Multi-site deployment (“hot standby”). This method entails replicating business-critical data and the core components of your infrastructure and distributing them across several locations. All of these sites are active; they share the traffic and workloads. If a disaster affects one of the locations, you still have an intact system ready to operate in full production mode. Amazon EC2 Auto Scaling is used to run this process. With hot standby, minimal Recovery Time Objective (RTO) and Recovery Point Objective (RPO) are achieved. However, running several virtual systems at once can be quite costly.
The following features should also be mentioned in the context of Disaster Recovery:
Replication. To ensure high availability, Cross-Region Replication can be implemented. Here, critical data and system components are replicated to any other AWS region that you choose. If any changes are made in the primary database, data can be updated either instantly (synchronous replication) or with a small delay (asynchronous replication). These two types of replication serve different business needs.
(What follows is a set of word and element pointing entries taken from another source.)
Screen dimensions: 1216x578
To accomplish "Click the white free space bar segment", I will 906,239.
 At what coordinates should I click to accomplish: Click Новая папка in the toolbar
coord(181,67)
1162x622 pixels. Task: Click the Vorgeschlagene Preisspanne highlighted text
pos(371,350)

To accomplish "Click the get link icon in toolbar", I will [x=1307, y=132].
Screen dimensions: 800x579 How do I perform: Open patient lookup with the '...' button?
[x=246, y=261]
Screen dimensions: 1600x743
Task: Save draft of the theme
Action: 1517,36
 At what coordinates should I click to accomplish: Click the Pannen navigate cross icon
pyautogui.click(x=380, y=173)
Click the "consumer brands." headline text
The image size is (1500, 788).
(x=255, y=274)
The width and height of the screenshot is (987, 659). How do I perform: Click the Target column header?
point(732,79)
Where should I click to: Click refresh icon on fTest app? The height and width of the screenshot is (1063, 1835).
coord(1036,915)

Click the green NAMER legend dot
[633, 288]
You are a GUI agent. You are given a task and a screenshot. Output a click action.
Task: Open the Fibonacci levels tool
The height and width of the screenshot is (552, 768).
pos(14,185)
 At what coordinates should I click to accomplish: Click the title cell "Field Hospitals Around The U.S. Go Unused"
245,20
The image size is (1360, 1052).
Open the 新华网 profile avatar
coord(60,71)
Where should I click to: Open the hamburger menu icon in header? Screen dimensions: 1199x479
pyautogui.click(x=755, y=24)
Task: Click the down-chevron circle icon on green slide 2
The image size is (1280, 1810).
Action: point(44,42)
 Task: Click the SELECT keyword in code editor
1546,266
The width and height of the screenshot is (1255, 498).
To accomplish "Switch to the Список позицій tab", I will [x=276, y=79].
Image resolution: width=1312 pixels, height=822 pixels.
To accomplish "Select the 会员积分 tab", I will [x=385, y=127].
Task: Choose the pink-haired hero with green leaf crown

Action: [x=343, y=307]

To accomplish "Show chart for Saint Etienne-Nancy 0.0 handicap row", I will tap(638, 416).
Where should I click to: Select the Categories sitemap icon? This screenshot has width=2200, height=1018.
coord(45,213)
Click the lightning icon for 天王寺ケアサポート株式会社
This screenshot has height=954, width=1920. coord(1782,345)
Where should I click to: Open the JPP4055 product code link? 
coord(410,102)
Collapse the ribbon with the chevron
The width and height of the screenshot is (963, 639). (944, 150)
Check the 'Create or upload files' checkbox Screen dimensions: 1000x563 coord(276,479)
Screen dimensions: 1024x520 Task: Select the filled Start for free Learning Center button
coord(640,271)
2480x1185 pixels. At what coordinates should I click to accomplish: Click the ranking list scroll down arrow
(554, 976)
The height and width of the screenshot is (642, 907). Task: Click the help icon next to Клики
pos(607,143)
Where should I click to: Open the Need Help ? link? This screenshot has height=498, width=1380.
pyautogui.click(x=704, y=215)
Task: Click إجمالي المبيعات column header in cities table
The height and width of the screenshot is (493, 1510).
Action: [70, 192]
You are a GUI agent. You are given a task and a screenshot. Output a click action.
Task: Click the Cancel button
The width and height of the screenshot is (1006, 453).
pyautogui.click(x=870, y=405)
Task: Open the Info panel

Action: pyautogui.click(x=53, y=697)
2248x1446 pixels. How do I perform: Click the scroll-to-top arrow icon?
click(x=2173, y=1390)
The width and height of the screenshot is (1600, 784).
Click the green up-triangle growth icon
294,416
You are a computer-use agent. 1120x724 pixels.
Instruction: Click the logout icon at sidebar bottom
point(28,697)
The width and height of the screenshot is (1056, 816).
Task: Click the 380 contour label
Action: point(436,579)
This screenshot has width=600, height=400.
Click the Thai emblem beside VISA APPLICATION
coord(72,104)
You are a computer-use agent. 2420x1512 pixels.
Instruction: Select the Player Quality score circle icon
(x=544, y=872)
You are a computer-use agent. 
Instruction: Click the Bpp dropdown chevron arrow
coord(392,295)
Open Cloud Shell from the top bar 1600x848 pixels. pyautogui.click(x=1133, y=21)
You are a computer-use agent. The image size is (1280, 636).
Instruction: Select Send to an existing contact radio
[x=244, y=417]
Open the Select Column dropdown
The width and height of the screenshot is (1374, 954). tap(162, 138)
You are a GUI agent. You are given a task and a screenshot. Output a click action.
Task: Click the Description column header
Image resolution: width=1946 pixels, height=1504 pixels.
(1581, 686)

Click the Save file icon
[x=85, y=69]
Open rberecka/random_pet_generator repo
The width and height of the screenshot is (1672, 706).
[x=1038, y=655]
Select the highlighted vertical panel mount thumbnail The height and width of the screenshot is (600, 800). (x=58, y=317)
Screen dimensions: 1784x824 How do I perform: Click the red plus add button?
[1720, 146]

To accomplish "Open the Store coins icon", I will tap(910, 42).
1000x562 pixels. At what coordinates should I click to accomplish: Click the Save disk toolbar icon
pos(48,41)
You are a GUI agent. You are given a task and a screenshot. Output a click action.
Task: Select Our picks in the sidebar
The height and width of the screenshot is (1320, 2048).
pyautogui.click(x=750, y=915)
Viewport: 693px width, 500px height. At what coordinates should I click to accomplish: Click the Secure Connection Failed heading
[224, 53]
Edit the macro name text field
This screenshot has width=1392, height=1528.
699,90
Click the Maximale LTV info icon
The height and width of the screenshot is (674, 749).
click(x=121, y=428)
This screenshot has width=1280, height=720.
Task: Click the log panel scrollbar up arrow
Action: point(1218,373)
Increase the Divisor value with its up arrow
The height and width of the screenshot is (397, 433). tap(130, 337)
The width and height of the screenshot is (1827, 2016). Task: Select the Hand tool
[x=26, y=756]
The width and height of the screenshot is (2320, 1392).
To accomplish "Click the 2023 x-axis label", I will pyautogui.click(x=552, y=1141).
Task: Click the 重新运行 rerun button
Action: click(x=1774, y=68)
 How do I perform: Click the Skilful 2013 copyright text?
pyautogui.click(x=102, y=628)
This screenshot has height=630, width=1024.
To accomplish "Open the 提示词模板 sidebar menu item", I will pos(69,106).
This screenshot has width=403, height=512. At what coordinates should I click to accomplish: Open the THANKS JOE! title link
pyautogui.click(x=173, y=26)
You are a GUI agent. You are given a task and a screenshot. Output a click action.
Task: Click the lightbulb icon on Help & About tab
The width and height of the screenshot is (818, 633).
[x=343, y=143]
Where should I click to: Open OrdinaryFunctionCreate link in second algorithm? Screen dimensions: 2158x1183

Failback. During the DR process, the workload of the affected instance is moved to the target site and the replica instance is powered on (failover). Once the primary site is restored, you can recover the original instance. To save all the changes in data that were executed in the DR instance since failover, you need to reverse the flow of data replication back to the primary site (failback).
Multiple AWS regions. Each AWS region is a separate and independent area intended to store either instances or data. For successful DR, you might choose to store data in two or more AWS regions to mitigate the impact of extremely large-scale disasters.